Nordost-Presse weiter unter Druck

Bei »Schweriner Volkszeitung« und »Ostseezeitung« stehen wieder einmal Stellenstreichungen an

  • Velten Schäfer, Schwerin
  • Lesedauer: 3 Min.
Stellenabbau, Outsourcing, Einheitsmantel, Knebelverträge: Der Journalismus im Nordosten setzt seine Talfahrt fort.

Erwin Sellering hatte am Montag viel zu tun. Kanadas Botschafter kam zu Besuch, abends setzte sich der Ministerpräsident von Mecklenburg-Vorpommern bei den Schachfreunden Schwerin ans Brett. Zwischendurch gab es aber einen ernsten Termin: Sellering empfing die Betriebsräte von Schweriner Volkszeitung, Ostseezeitung und Nordkurier zu einem Gespräch, an dem auch der deutsche Journalisten-Verband (djv), die Journalismussparte dju von ver.di und der DGB Nord teilnahmen.

Schon lange stemmen sich ver.di, djv und DGB im Nordosten mit der Initiative »Qualität und Vielfalt sichern« gegen die Ausdünnung der Zeitungslandschaft im Nordosten, und das durchaus mit parteiübergreifender Unterstützung. Dennoch hat der bekämpfte Prozess kaum an Fahrt verloren – im Gegenteil. Die Betriebsräte und Gewerkschaftsleute werden den Ministerpräsidenten über Details der jüngsten Drehung der Spirale unterrichtet haben.

Derzeit sind mit Ostseezeitung und Schweriner Volkszeitung gleich beide größeren Blätter akut betroffen. In Schwerin sollen – nach dem großen Stellenabbau 2005, als hundert Jobs, nahezu jeder Dritte, gestrichen wurden – schon wieder gut 40 Arbeitsplätze wegfallen. Betroffen sein soll eher der Verlags- als der redaktionelle Bereich, heißt es, doch Gewerkschafter wissen von mehreren Redakteuren, die gehen sollen – namentlich, wie sie sagen. Zudem musste Anfang des Monats plötzlich Chefredakteur Thomas Schunck den Hut nehmen. Begründet worden sei dies in Aushängen mit Differenzen über die Entwicklung des Blattes. Schunck hatte die Auslagerung der Mantelseiten in eine eigene, tariflose Gesellschaft noch mitgetragen. Nun aber soll die Zeitung neu ausgerichtet, lokale Themen zulasten Landes- oder bundespolitischer Texte stärker gewichtet werden, auch auf den vorderen Seiten.

Auch bei der konkurrierenden Ostseezeitung, die im Februar vom Madsack-Verlag übernommen wurde, steht weiterer Stellenabbau bevor.

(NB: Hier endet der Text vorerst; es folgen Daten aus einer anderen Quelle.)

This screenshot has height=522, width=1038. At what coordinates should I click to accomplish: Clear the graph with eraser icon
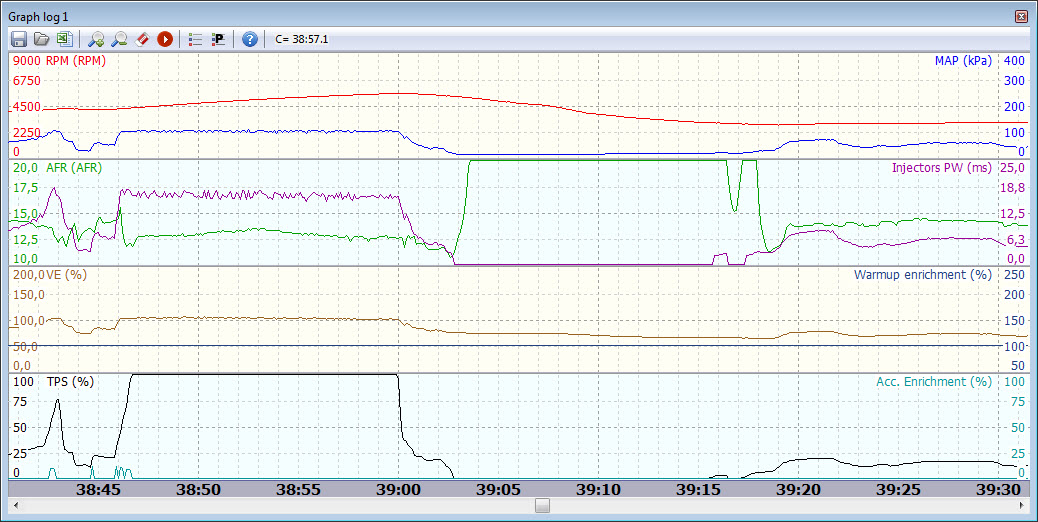[x=142, y=39]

Offenbar soll die Finanzbuchhaltung des Blattes – wie auch die der »Lübecker Nachrichten«, deren 100-prozentige Tocher die Ostseezeitung ist – nach Leipzig verlagert werden, »ein klassisches Outsourcing«, wie eine Gewerkschafterin sagt. Die Belegschaft des Blattes übergab Madsack-Chef Herbert Flecken vor wenigen Tagen eine Resolution, die gegen solche Pläne Stellung bezieht. Im Vorfeld der Übernahme durch Madsack war angekündigt worden, die Rostocker durch den Ausbau zu einem Verwaltungsstandort der Gruppe für die redaktionellen Arbeitsplätze zu entschädigen, die durch die Bildung der Gemeinschaftsredaktion mit den Lübecker Nachrichten verloren gegangen waren. Dieser Ankündigung widersprechen die neuen Auslagerungspläne.

Nur beim Nordkurier stehen derzeit keine konkreten neuen Abbaupläne im Raum. Die vorpommersche Tageszeitung hat allerdings bereits eine radikale Schrumpfung hinter sich. Sie bezieht inzwischen landes- und bundespolitische Texte von der aus der Schweriner Volkszeitung ausgelagerten Mantelredaktion, ihr erfahrener Schwerin-Korrespondent wurde nach Usedom versetzt. Dafür stehen die Verträge hart in der Kritik, die der Nordkurier derzeit gegenüber seinen freiberuflichen Mitarbeitern durchsetzen will: Sie schließen auch für freie Autoren Mehrfachverwertungen radikal aus. Der djv hat dagegen eine einstweilige Verfügung beantragt. Am 31. Juli wird eine Entscheidung erwartet.